I am a casual baseball fan at best and even I was well aware of the rumors that those guys were on steroids. And from what I could see, it looked like there was a good chance that there was some truth to them. I remember thinking at the time “I wonder how they’ll handle these records if proof of their steroid use comes out.”
So I’m not sure why you never heard anything about it, but I think most of us did.
p.s. This casual baseball fan thinks that all in all, it would be better for the game if the call were reversed.
True, steroid use was a standing joke for many years. We fans all knew it, but we pretended not to see it or to care about it until Canseco rubbed it in everyone’s faces. Fans who profess to be shocked or indignant at the detailed revelations just don’t have any credibility at all.
I remember Canseco was being taunted with the chant of “ster…oids…ster…oids” 20 years ago.
In Boston, the chant was “Just say no!”. Jose would just smile and flex a bicep in response.
**DChord568 - **I have a longer response but it boils down the same thing. I don’t think this rises to “in the best interest of baseball” and you think the rarity of the event and lack of repercussions make it the right thing to do. To each his own.
The record books will reflect this the way I think they should and baseball fanatics will get to debate it for the next 100 years, many of whom will undoubtedly agree with you. Everyone else will just rolls their eyes and say, “not this again.” The number of fans at the game will grow from 17,000 to probably 150,000 with all the people who end up claiming “I was there!” And baseball will go on…
Yes, we’ve both made our cases and are destined to disagree. It seems to me, though, that if this particular case fails to make “the best interest of baseball” cut for you, then no set of circumstances on earth possibly could compel you to believe a call should ever be changed.
As you’ve said to me, you’re entitled to that view if it pleases you. Me, I’d like to see a tiny shred of humanity introduced into this particular situation. That would please me…and I suspect, millions of other fans, too. I believe that baseball would not only survive this exception, but be the better for it.
Whether or not you like Selig as commissioner, it is ridiculous to say he’s spineless about this call. Everyone (virtually) seems to be arguing he should change the call. The spineless thing to do would be go along with everyone when you believe it’s the wrong thing to do. Now you can say you don’t agree with him, but spineless on this call - no not at all.
I understand what you’re saying up to a point, but an alternate view would be that it takes little spine to continue with “business as usual,” hiding behind blind obeisance to “rules” that tie your hands – as opposed to taking a bold and unprecedented move to deal with an extraordinary situation.

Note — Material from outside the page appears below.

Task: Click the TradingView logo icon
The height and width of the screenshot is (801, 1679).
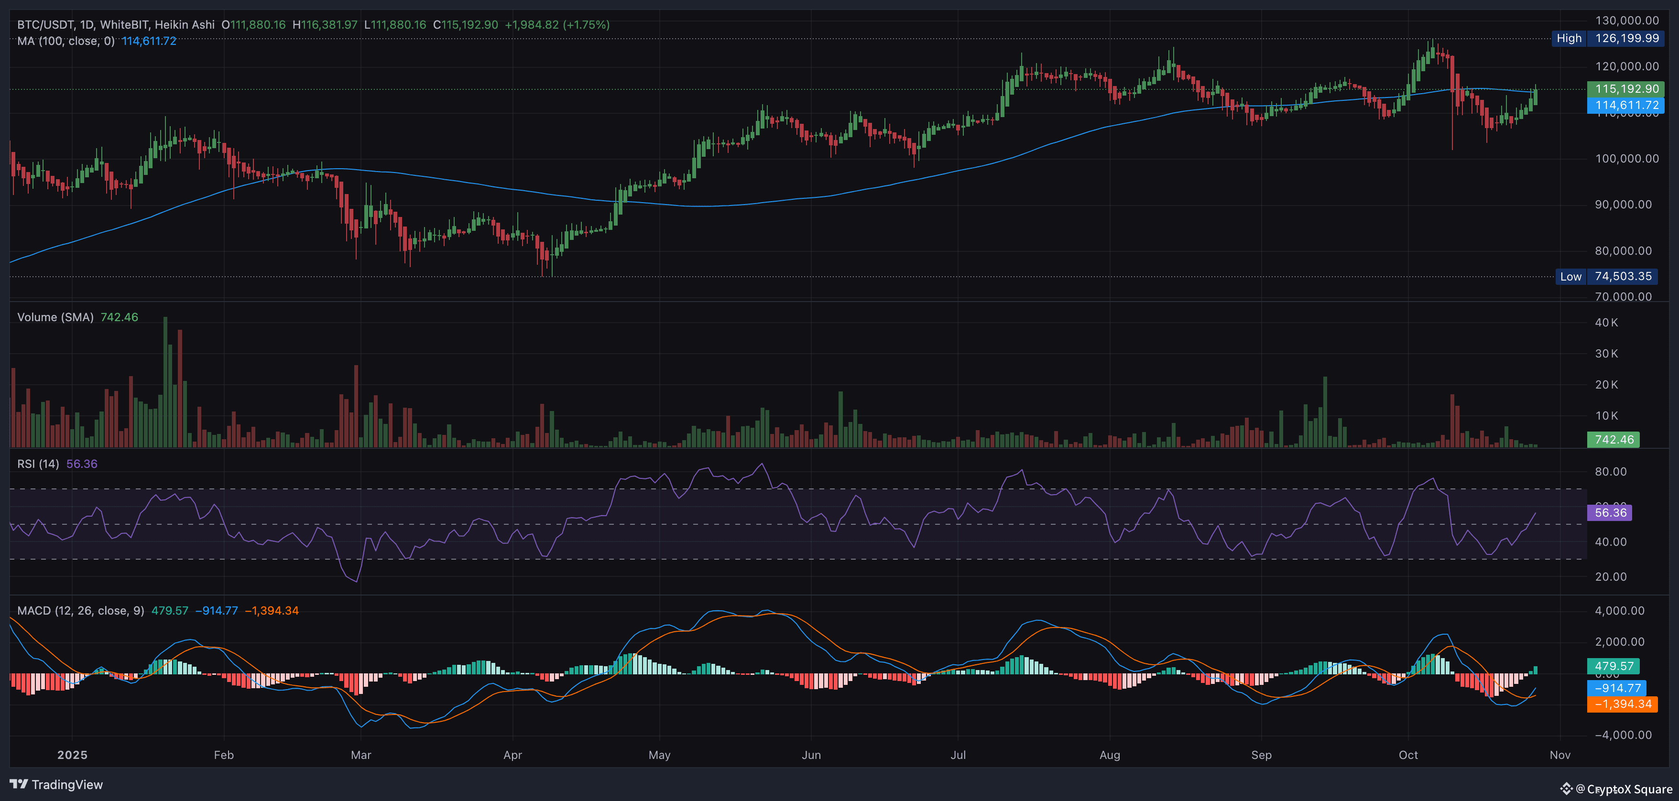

Millions of fans may be up in arms at Selig’s decision to not intervene in the Galarraga game. But no matter how loudly they shout, they have no power whatsoever to force his hand, and he knows it.
Selig’s only bosses are the club owners, and he enjoys a cozy relationship with most of them.
Good God!
Obviously, what I meant to write was “…in the real world, Donald was out, despite being called safe”!
Actually, no. The reality is: he was safe, because he was called safe. You’re only out or safe because the umpire calls it so. In the game of baseball, there is no other, hyper-reality. Reality in the game is the umpire’s call, right or wrong.